Strandings in Cape Cod are not uncommon because of the bay’s “U” shape and shallow waters. But a typical stranding season lasts from December to March and results in about 100 dolphin strandings during the entire season. The number of strandings in the past three weeks already exceeds that. Scientists so far have been unable to determine the cause of the phenomenon.
The rescue program, which consists of six to eight full-time staffers and hundreds of volunteers, is funded by private donors and federal funds. Federal funding primarily comes from the John H. Prescott Marine Mammal Rescue Assistance Grant Program, which is offered by the National Oceanic and Atmospheric Administration’s National Marine Fisheries Service.
The grants have been “instrumental in changing the way we do our work,” Moore said. When Moore started the program in 1998 — then known as the Cape Cod Stranding Network — it had a 14 percent success rate in returning live stranded dolphins to the oceans. Last year, the rate was 58 percent. The funds have allowed the program to buy better equipment, conduct training for volunteers and work with other programs.
The program’s budget is already tight — Moore said she has about $280,000 from three different federal grants this year — but this season’s high number of strandings will likely be a money drain. Running diagnostic tests in the past three weeks has cost between $50,000 to $60,000. And that cost does not account for payment for the staffers who have been working around the clock since the strandings began.

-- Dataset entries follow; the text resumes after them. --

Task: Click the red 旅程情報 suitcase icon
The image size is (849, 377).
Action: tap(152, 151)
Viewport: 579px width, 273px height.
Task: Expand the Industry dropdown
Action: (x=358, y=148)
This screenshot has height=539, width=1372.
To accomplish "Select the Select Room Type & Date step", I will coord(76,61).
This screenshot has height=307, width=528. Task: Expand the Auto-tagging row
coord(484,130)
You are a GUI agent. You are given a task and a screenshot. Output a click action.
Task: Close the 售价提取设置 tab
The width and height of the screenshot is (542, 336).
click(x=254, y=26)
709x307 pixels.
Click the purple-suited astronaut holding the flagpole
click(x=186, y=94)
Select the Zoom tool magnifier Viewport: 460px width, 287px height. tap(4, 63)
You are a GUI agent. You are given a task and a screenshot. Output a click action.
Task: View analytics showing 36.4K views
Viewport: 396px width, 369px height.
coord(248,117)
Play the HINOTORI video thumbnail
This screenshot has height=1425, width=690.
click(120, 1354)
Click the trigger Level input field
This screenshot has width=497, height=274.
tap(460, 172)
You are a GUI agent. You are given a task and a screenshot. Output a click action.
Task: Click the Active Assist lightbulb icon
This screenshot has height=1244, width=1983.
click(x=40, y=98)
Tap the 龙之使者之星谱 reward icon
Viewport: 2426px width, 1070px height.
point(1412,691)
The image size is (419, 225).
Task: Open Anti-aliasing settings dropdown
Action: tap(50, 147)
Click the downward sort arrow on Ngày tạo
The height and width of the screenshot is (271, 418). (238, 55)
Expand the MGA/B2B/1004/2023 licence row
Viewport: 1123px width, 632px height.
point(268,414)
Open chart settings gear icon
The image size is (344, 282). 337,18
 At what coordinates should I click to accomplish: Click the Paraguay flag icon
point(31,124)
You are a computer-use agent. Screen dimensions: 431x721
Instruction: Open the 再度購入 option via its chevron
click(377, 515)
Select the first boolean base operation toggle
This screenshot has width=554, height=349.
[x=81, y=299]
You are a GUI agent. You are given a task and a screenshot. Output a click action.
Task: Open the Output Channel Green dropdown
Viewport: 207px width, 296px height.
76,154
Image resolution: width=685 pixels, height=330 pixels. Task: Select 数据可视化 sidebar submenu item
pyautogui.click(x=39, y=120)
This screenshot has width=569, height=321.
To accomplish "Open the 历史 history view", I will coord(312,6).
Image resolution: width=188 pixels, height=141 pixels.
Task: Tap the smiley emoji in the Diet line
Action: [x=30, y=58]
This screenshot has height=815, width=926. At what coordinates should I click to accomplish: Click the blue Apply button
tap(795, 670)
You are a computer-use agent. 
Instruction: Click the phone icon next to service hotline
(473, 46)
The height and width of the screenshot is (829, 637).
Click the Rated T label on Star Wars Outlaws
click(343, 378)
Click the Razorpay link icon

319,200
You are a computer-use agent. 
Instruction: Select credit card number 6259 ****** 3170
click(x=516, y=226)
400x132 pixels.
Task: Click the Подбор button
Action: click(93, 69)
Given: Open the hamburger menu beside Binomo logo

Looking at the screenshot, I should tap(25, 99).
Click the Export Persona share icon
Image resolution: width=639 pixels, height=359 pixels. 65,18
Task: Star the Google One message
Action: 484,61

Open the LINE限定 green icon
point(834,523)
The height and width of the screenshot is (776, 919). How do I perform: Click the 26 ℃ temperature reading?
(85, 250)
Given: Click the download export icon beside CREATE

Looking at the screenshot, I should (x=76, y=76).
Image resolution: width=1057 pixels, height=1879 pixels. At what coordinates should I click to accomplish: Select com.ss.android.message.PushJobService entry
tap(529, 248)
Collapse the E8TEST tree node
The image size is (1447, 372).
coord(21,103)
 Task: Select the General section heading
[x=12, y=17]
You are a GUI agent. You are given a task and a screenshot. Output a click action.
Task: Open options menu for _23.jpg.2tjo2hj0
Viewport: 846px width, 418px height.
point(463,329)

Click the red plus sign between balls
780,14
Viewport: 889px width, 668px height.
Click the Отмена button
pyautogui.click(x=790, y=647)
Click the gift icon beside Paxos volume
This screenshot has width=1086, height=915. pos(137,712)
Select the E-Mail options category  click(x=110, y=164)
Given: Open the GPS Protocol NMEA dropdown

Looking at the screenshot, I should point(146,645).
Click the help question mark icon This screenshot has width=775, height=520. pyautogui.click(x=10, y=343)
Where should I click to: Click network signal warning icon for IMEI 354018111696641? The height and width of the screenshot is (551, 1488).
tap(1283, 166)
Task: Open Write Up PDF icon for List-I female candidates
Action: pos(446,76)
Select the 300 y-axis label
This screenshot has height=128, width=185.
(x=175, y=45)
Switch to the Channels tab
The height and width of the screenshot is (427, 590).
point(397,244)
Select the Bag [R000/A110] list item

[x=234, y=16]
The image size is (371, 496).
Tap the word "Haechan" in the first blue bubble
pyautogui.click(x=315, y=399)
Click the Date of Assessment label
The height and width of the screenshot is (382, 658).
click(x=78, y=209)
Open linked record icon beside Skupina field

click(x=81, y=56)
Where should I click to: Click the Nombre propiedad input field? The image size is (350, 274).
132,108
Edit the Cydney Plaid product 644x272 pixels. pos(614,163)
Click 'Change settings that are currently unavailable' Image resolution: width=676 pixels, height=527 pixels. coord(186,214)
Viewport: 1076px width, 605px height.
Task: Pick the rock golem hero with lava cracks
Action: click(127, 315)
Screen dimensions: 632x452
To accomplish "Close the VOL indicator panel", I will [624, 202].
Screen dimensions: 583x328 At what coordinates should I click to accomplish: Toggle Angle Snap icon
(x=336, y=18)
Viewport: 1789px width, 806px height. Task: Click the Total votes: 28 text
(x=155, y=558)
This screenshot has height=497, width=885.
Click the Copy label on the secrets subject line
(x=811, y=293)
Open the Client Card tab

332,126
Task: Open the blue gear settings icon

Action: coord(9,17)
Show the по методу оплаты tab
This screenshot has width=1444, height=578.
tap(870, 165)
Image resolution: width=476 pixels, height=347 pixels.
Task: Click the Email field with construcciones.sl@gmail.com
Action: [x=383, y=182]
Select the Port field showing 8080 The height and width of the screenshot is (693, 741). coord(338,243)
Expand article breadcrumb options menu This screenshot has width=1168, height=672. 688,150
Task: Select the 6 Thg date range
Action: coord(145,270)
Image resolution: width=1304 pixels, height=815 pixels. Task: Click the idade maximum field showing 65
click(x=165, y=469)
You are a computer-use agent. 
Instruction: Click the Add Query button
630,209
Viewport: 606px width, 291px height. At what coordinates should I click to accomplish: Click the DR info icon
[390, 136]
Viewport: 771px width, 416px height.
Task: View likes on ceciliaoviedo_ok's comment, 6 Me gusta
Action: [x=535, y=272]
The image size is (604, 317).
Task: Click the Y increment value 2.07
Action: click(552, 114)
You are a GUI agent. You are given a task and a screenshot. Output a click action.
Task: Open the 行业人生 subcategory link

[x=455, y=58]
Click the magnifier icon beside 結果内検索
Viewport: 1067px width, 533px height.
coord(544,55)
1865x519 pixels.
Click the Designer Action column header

“This is a very small drop in the bucket of a very large federal budget,” she said. “Each grant can be no more than $100,000, but it makes a huge difference to the programs that receive them.”
But Moore’s request may fall on deaf ears in Congress, where budgetary woes are threatening funding programs across the federal government.
Democratic lawmakers from Massachusetts — Sen. John Kerry and Reps. Ed Markey and Bill Keating — called for the briefing on Capitol Hill this afternoon. Markey and Keating attended, each sharing remarks on the strandings.
“It has been a great source of concern to the people in our region,” Keating said.